## The task
In your copy, leave out the pictures and output only the lines from the one holding "Viewport: 1568px width, 593px height." through the end of the data below, exactly.

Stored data
————

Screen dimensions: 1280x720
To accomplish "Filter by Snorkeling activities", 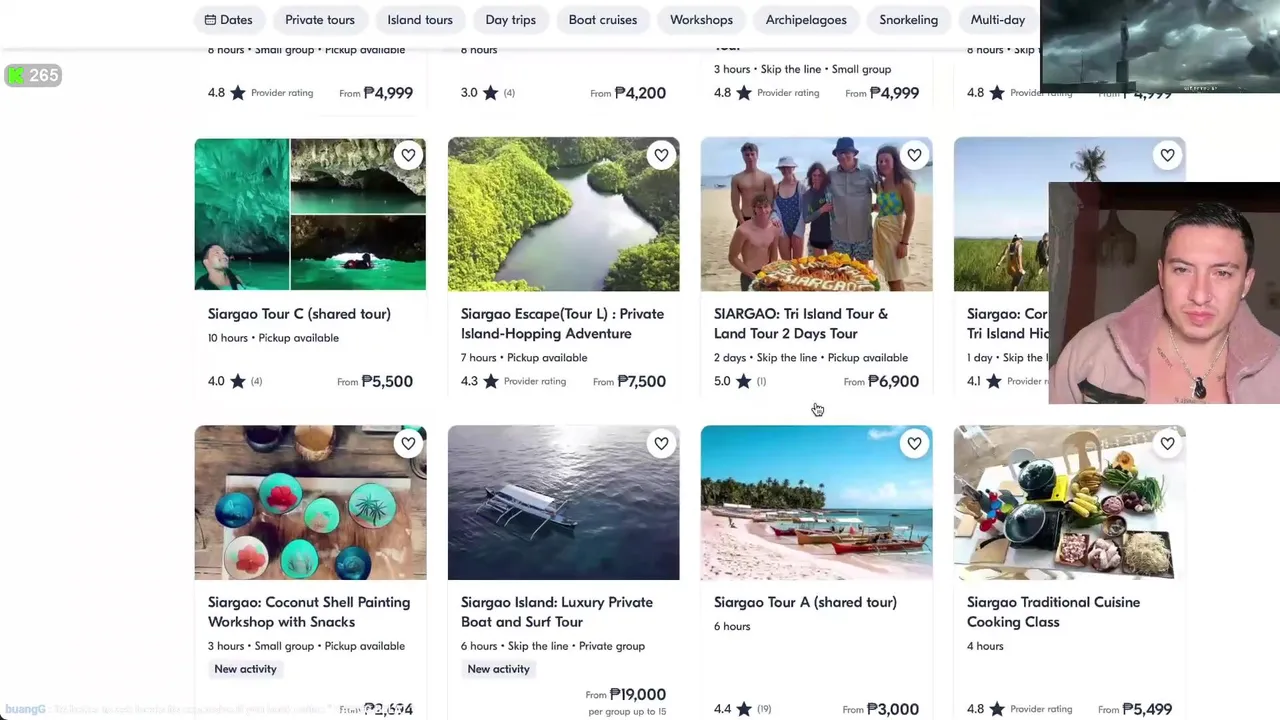I will (908, 20).
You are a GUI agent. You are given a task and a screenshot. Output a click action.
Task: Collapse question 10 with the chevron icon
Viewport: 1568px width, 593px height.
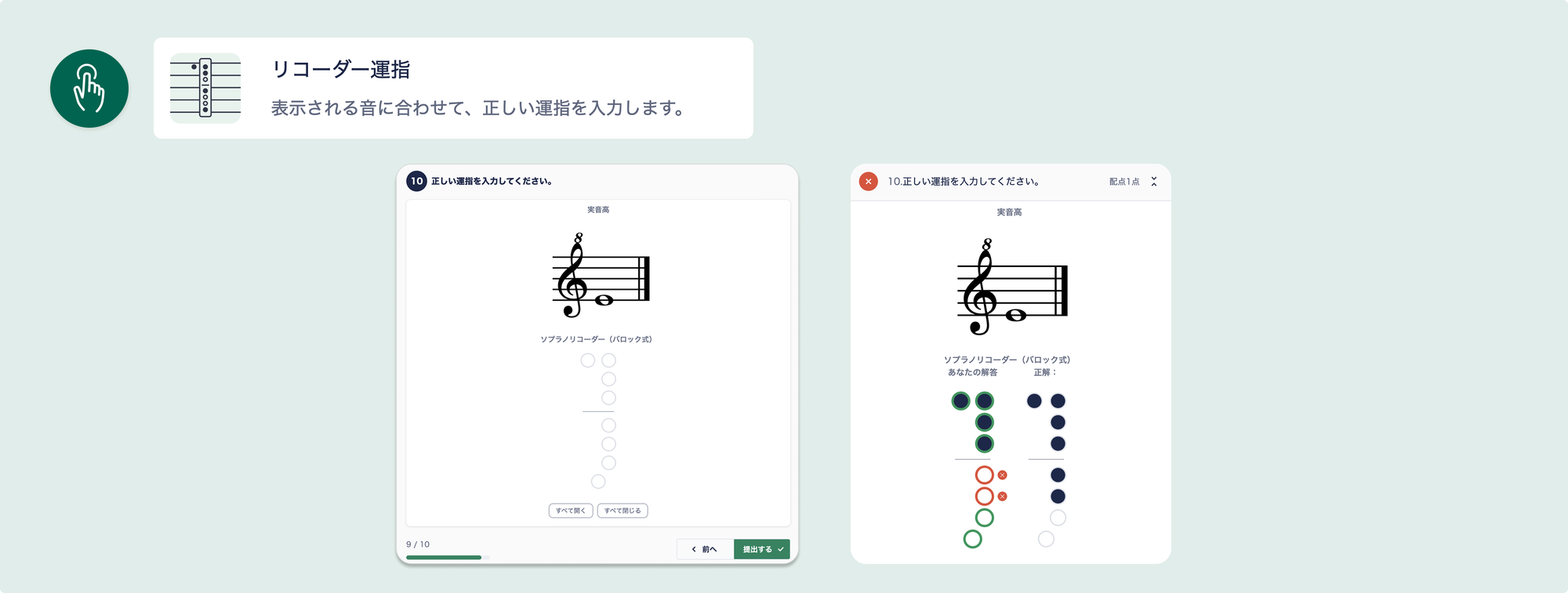coord(1154,181)
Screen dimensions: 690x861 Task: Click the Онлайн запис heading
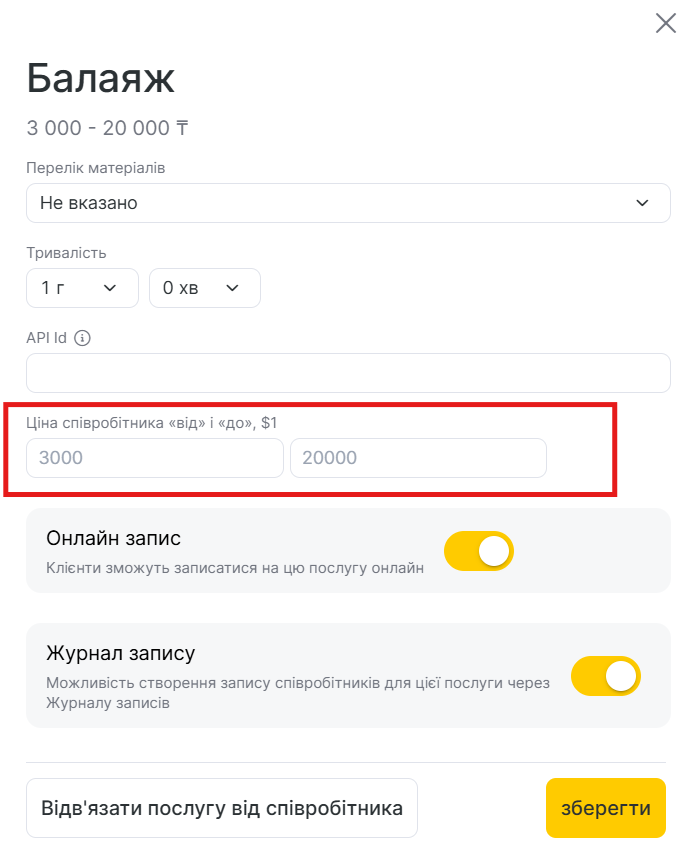(x=113, y=538)
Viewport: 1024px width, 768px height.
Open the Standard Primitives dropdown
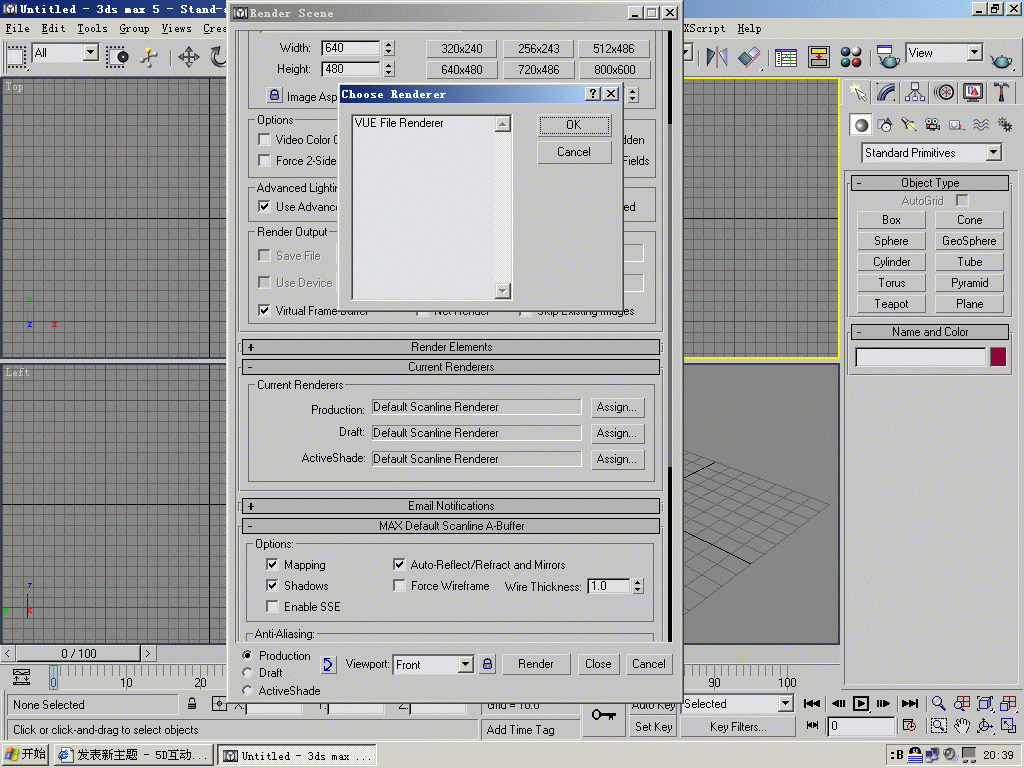tap(993, 153)
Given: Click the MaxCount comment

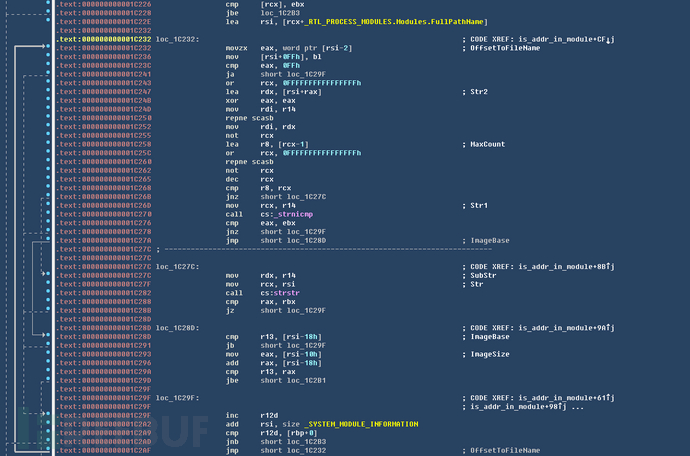Looking at the screenshot, I should click(x=486, y=143).
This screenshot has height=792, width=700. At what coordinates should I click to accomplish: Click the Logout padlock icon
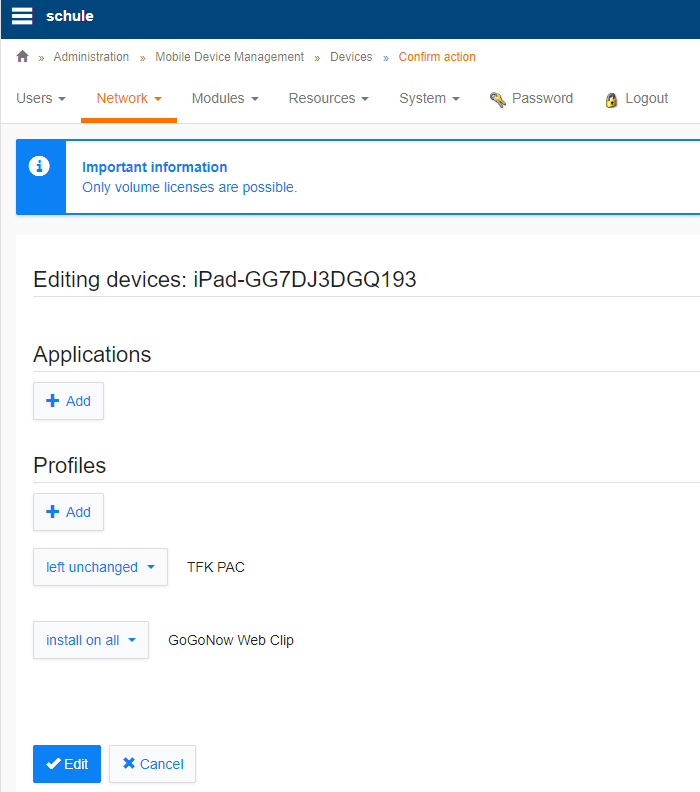click(611, 99)
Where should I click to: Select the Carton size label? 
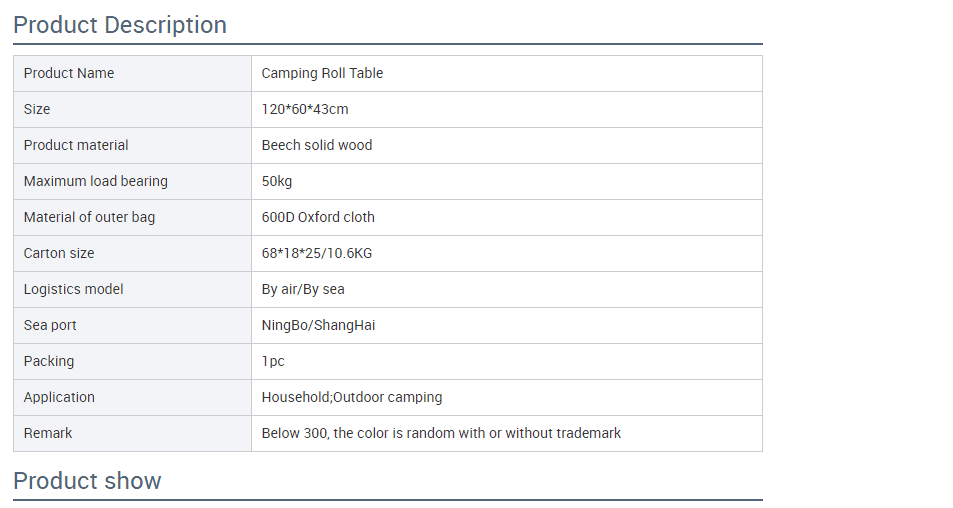click(x=59, y=253)
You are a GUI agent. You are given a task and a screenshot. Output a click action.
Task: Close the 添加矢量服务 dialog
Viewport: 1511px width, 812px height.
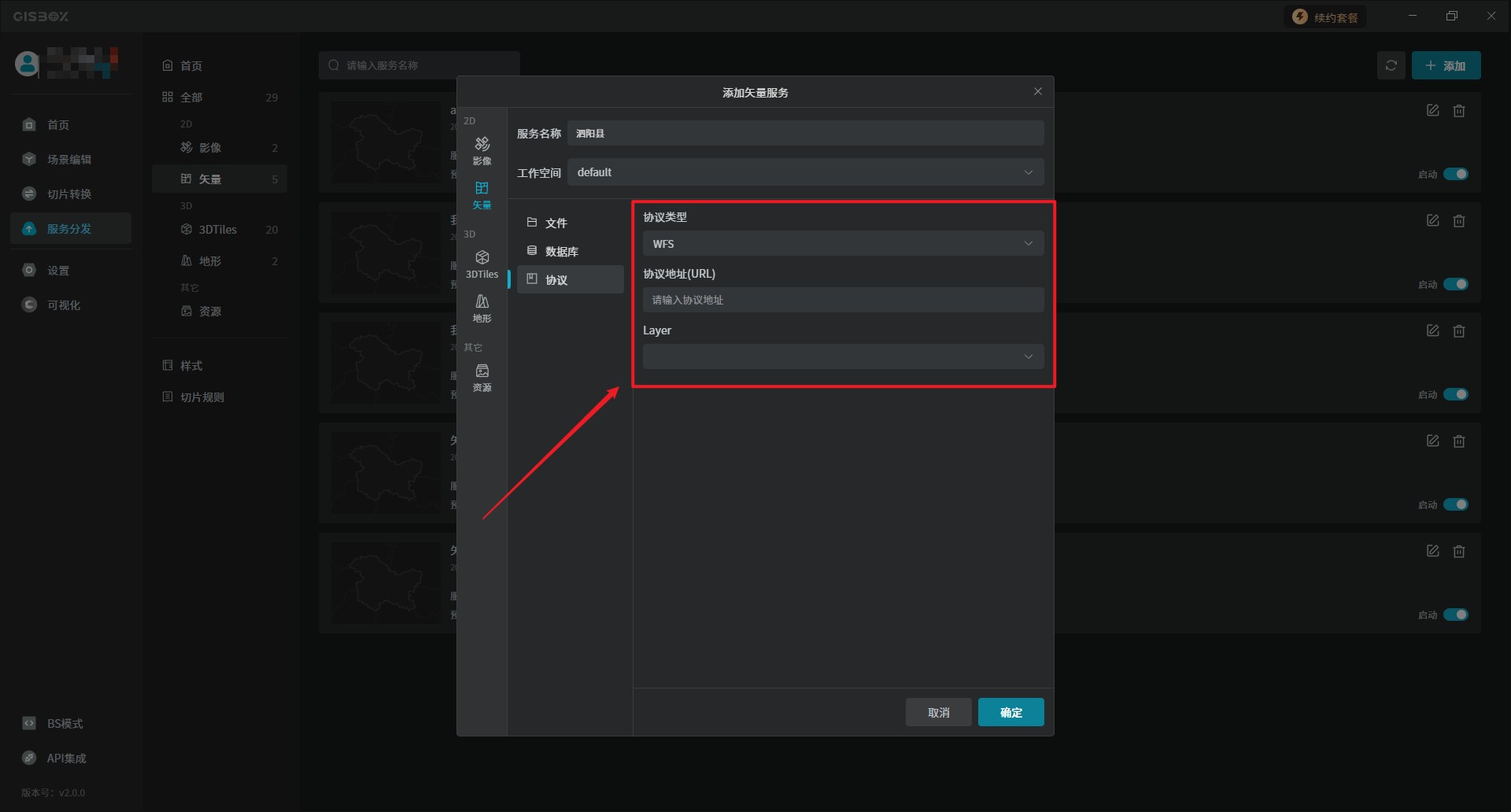point(1037,92)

————

## Answer to this exercise
Viewport: 1568px width, 593px height.
coord(1154,181)
Screen dimensions: 690x861 Task: Click the Онлайн запис heading
(x=113, y=538)
Viewport: 1024px width, 768px height.
Open the Standard Primitives dropdown
tap(993, 153)
Given: Click the MaxCount comment

Looking at the screenshot, I should click(x=486, y=143).
This screenshot has height=792, width=700. At what coordinates should I click to accomplish: Click the Logout padlock icon
click(611, 99)
Where should I click to: Select the Carton size label? 
click(x=59, y=253)
You are a GUI agent. You are given a task and a screenshot. Output a click action.
Task: Close the 添加矢量服务 dialog
Viewport: 1511px width, 812px height.
point(1037,92)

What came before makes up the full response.